**HOW TO COMPLETE THIS TASK**
Beginning at the line that contains "Task: Tick the checkbox for course 03871" and ending at the last line of the entries, write out each line exactly; include nothing outside that span.

**MATERIAL SHOWN**

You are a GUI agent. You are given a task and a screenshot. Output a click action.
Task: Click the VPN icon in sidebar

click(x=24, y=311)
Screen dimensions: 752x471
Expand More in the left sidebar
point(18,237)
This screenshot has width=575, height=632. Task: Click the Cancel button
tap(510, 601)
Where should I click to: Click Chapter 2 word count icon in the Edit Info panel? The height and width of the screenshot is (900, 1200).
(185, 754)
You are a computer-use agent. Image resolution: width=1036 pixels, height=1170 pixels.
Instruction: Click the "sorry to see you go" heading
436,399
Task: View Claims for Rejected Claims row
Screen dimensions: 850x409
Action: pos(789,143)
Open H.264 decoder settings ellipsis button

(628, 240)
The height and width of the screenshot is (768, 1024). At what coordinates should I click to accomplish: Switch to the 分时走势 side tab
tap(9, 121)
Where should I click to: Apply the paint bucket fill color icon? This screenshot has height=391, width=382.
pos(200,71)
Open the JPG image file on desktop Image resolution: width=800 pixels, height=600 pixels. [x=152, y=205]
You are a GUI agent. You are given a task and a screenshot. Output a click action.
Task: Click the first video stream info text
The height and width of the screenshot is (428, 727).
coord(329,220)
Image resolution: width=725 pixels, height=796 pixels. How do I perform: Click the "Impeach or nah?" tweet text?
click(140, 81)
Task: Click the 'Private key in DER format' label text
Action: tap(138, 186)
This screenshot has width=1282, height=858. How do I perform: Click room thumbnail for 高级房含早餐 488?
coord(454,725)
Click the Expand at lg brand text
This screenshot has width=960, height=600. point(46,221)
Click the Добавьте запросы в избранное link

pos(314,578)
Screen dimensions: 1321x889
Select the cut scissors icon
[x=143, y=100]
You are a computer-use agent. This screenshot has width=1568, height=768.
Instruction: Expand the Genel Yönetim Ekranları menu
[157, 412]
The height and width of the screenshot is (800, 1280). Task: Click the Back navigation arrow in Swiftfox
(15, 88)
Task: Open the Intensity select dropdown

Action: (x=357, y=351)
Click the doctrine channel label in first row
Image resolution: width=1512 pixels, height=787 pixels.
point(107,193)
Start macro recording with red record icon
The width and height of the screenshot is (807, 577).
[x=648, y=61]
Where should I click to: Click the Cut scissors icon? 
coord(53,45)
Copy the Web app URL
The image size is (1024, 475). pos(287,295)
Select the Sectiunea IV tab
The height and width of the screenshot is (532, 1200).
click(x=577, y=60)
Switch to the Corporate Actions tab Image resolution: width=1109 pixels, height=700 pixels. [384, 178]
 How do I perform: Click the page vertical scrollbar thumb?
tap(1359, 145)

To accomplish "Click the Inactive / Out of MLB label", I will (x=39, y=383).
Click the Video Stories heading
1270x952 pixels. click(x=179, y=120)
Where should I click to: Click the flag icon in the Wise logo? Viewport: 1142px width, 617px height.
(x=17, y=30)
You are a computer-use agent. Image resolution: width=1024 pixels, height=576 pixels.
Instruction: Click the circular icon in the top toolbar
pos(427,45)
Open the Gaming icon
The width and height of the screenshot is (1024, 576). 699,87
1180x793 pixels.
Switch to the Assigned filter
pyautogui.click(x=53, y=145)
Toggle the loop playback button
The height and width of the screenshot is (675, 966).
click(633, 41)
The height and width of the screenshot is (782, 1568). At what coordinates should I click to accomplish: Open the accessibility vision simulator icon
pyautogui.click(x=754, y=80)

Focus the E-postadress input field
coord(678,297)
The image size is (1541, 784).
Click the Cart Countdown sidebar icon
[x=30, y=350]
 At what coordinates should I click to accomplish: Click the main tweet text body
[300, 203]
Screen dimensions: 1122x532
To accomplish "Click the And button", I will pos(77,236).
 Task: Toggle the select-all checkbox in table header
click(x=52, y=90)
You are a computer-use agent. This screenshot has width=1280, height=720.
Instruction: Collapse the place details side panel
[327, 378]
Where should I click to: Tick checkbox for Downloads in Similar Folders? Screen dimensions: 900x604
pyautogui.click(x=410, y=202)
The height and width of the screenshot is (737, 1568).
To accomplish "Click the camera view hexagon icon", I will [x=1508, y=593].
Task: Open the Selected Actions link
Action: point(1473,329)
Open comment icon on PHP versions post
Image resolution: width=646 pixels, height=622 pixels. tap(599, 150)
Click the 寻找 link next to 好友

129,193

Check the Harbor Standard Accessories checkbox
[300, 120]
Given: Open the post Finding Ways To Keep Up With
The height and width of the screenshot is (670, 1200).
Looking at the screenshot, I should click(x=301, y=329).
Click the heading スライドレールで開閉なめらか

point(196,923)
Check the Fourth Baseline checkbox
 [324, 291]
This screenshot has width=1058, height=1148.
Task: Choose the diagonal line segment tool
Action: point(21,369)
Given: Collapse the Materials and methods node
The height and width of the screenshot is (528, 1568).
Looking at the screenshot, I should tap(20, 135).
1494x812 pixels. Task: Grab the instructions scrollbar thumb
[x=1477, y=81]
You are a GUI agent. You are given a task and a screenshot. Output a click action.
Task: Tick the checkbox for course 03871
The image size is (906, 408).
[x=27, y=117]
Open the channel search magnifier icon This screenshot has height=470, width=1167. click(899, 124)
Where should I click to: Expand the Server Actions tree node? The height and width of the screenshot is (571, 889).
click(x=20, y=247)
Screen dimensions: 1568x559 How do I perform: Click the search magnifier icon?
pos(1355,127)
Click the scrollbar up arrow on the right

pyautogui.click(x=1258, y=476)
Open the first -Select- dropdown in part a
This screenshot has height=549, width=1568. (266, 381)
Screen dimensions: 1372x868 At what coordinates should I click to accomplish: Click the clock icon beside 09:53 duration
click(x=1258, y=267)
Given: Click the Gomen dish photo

**ANSWER TO THIS PROBLEM**
Task: Tick the checkbox for course 03871
The image size is (906, 408).
[x=27, y=117]
Open the channel search magnifier icon This screenshot has height=470, width=1167. click(899, 124)
Where should I click to: Expand the Server Actions tree node? The height and width of the screenshot is (571, 889).
click(x=20, y=247)
Screen dimensions: 1568x559 How do I perform: Click the search magnifier icon?
pos(1355,127)
Click the scrollbar up arrow on the right

pyautogui.click(x=1258, y=476)
Open the first -Select- dropdown in part a
This screenshot has height=549, width=1568. (266, 381)
Screen dimensions: 1372x868 At what coordinates should I click to accomplish: Click the clock icon beside 09:53 duration
click(x=1258, y=267)
Given: Click the Gomen dish photo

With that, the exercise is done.